[Records from a dataset]

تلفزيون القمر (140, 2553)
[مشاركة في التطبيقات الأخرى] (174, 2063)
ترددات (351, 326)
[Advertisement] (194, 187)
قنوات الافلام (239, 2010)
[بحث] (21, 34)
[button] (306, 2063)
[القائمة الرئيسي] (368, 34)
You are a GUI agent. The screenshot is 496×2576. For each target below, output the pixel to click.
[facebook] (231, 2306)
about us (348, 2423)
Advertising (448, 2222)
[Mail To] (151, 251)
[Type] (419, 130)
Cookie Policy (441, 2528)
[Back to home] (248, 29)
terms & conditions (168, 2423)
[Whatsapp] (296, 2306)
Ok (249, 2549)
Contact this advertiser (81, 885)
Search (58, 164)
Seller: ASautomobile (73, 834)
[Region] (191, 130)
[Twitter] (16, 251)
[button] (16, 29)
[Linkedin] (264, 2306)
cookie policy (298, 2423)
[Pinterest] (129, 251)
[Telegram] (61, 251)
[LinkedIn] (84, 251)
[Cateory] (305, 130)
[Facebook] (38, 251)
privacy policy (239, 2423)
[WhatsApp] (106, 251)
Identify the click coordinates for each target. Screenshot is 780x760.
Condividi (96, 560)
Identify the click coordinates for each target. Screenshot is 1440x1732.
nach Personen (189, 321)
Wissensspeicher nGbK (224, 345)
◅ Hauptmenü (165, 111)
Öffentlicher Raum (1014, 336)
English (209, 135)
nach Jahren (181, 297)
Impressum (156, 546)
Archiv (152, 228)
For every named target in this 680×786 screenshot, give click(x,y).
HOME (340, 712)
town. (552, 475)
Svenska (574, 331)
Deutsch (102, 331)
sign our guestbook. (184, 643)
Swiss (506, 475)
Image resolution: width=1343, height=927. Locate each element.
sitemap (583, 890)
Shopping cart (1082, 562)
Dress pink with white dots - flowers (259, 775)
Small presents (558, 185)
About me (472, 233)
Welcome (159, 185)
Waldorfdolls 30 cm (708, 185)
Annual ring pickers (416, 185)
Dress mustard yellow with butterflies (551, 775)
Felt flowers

## Task goal
Reproduce the entire listing above verbatim, one line at a time.

## Expected output
تلفزيون القمر (140, 2553)
[مشاركة في التطبيقات الأخرى] (174, 2063)
ترددات (351, 326)
[Advertisement] (194, 187)
قنوات الافلام (239, 2010)
[بحث] (21, 34)
[button] (306, 2063)
[القائمة الرئيسي] (368, 34)
You are a GUI agent. The screenshot is 496×2576. For each target below, output the pixel to click.
[facebook] (231, 2306)
about us (348, 2423)
Advertising (448, 2222)
[Mail To] (151, 251)
[Type] (419, 130)
Cookie Policy (441, 2528)
[Back to home] (248, 29)
terms & conditions (168, 2423)
[Whatsapp] (296, 2306)
Ok (249, 2549)
Contact this advertiser (81, 885)
Search (58, 164)
Seller: ASautomobile (73, 834)
[Region] (191, 130)
[Twitter] (16, 251)
[button] (16, 29)
[Linkedin] (264, 2306)
cookie policy (298, 2423)
[Pinterest] (129, 251)
[Telegram] (61, 251)
[LinkedIn] (84, 251)
[Cateory] (305, 130)
[Facebook] (38, 251)
privacy policy (239, 2423)
[WhatsApp] (106, 251)
Identify the click coordinates for each target. Screenshot is 780x760.
Condividi (96, 560)
Identify the click coordinates for each target. Screenshot is 1440x1732.
nach Personen (189, 321)
Wissensspeicher nGbK (224, 345)
◅ Hauptmenü (165, 111)
Öffentlicher Raum (1014, 336)
English (209, 135)
nach Jahren (181, 297)
Impressum (156, 546)
Archiv (152, 228)
For every named target in this 680×786 screenshot, give click(x,y).
HOME (340, 712)
town. (552, 475)
Svenska (574, 331)
Deutsch (102, 331)
sign our guestbook. (184, 643)
Swiss (506, 475)
Image resolution: width=1343, height=927. Locate each element.
sitemap (583, 890)
Shopping cart (1082, 562)
Dress pink with white dots - flowers (259, 775)
Small presents (558, 185)
About me (472, 233)
Welcome (159, 185)
Waldorfdolls 30 cm (708, 185)
Annual ring pickers (416, 185)
Dress mustard yellow with butterflies (551, 775)
Felt flowers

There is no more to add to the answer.